Our Guide! Guido, was incredible and always allowed us 'uno mas hora' when we asked for it at any of our stops… not always happily, but he let us do it nonetheless. He also enjoyed our music in the jeep although e wasn't such a fan of the Harry Potter audio books.
The views. We stopped at: Laguna Colorado (flamingo central, a pink lake, volcanoes in the background and a snow storm as we left. Just incredible); Laguna Blanco - a white lake due to minerals-; Laguna Verde (a green lake, you get the picture); the geisers, which absolutely stank so we didn't stay long!; At some rocks, one of which features in Salvador Dali's picture which was covered in snow to make it more amazing due to the snow storm the night before; rock valley; a train cemetery; and of course the UNBELIEVABLE salt flats. This was just beynd words and without doubt one of the most awesome things I've ever seen. Endless miles of the slat flats, which were half flooded the day we were there which makes the ground a perfect mirror so theres no horizon, and the other half dry for amazing no perspective photos. Truly amazing and most definitely everything we expected and more.
Awkward Moments:
Altitude Sickness. Everyone is bound to feel ill after climbing three and a half thousand meters in one hour, and unfortunately both the Nicks in our group suffered pretty badly. Luckily, I felt fine but was hard for the boys to enjoy the first two days feeling so rubbish. It made the horrendous eggy smell at the geisers pretty unbearable for them already feeling queasy, but luckily we slowly descended over the second day and everyone felt a bit better again before hitting the salt flats.
The moment when our guide told us there was 'muchos problem' with the jeep after about two hours of the tour and having to wait while Guido seemingly took the front left side of the car apart and smeared grease everywhere. I have no idea what he did but it must have worked as we didn't have any problems after that apart from stopping every now and again for him to shake the wheel for a bit.
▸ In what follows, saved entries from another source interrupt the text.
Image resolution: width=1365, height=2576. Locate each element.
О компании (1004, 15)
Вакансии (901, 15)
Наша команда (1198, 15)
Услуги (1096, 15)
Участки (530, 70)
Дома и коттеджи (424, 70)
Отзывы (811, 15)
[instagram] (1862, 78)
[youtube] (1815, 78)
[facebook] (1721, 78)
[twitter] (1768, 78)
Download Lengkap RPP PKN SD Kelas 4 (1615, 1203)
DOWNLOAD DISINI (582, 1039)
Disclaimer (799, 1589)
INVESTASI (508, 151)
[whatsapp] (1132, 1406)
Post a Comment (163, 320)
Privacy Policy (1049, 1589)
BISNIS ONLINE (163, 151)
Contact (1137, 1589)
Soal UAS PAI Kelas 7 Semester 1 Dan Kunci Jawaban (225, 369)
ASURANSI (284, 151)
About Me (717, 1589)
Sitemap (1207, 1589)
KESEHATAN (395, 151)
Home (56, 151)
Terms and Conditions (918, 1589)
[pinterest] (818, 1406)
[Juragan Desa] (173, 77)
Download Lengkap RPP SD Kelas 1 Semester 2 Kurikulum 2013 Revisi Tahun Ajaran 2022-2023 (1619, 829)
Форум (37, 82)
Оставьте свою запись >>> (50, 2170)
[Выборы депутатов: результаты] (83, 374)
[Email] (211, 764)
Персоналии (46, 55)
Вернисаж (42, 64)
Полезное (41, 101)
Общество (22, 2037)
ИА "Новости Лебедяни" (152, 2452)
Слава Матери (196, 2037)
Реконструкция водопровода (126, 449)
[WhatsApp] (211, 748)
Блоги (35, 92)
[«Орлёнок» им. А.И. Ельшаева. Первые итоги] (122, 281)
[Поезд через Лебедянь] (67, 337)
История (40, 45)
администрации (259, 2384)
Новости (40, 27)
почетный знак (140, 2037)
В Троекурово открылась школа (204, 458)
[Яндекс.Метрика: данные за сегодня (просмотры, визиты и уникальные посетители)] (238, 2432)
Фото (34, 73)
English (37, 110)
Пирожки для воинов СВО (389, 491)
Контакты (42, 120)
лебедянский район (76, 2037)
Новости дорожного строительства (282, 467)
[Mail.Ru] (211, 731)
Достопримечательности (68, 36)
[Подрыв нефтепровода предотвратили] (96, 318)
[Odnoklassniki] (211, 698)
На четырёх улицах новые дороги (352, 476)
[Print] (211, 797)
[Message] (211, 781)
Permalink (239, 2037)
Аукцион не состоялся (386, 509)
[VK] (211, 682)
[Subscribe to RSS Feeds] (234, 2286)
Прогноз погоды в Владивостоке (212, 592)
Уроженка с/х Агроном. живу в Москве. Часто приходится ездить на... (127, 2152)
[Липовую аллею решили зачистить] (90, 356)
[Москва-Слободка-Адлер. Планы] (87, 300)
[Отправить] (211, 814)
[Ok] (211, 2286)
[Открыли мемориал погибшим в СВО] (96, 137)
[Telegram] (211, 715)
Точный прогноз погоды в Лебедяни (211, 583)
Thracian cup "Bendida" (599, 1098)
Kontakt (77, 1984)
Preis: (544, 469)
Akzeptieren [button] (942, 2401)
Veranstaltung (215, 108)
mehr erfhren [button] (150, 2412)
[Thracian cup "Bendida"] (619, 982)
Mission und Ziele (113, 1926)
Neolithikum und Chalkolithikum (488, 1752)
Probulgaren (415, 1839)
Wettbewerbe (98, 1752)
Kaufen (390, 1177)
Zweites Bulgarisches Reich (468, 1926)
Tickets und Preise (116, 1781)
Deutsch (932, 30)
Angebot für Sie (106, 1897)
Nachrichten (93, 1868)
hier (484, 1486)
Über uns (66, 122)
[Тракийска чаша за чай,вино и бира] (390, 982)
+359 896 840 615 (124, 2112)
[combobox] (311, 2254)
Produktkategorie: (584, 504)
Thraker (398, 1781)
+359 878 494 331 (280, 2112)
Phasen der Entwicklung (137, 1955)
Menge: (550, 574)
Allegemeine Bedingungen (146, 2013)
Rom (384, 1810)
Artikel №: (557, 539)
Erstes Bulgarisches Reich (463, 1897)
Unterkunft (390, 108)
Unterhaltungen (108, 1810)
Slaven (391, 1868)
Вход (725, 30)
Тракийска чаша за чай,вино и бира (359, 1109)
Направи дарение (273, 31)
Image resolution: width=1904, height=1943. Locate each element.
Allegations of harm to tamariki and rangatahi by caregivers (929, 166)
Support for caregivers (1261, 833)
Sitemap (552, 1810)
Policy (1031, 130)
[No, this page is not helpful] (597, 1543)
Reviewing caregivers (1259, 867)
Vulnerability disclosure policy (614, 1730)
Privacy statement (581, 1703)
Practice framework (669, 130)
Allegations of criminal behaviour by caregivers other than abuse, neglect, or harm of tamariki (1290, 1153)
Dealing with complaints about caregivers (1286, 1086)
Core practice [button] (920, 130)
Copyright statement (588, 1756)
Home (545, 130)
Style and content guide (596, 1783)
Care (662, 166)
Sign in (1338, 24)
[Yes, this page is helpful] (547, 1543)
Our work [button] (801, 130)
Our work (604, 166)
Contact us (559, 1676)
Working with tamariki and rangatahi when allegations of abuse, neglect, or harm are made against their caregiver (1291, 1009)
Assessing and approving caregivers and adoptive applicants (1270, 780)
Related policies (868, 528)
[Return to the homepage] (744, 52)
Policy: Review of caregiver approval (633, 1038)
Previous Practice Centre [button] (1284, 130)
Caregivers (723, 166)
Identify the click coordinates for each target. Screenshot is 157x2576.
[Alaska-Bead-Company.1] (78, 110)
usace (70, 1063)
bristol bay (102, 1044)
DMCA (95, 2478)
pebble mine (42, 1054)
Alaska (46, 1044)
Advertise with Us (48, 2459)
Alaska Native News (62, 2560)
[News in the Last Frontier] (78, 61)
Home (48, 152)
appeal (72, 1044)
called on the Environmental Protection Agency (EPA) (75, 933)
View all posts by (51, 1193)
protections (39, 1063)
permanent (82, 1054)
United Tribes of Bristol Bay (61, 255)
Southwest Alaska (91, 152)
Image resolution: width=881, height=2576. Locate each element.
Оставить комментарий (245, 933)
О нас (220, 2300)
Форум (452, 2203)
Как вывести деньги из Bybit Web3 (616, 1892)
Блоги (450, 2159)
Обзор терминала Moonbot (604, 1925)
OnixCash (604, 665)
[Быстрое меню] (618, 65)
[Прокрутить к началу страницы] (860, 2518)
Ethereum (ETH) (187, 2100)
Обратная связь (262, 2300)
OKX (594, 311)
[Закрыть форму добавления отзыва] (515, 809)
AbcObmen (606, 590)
The Other Jeep! On our tour there was another jeep travelling with us, who, for a variety of reasons, kept us entertained for the trip. Firstly, there was a Spanish woman who got into all of our nice scenery photos. We don't know how she did it, she was everywhere! Also, they had a Japanese guy, who spread his love for taking photos of everything to the whole group. At one point, there jeep had stopped to take pictures of a road sign signalling llamas. They had been stopped for so long they couldn't stop a few hundred meters down the road to take pictures of actual llamas. Strange priorities but it amused us greatly!
The handstand fail. Gareth and I had decided to take some pictures of eachother doing handstands in front of nice scenery to mix things up a bit. I did one on the flooded part of the salt flats and may have pushed it a bit too far and fallen flat on my back. I was drenched, and definitely entertained some near by tourists.
We arrived in Uyuni at the end of the tour and said goodbye to Nick and Rita over a llama supper, as they were flying to Cusco the next day. All in all an incredible three days!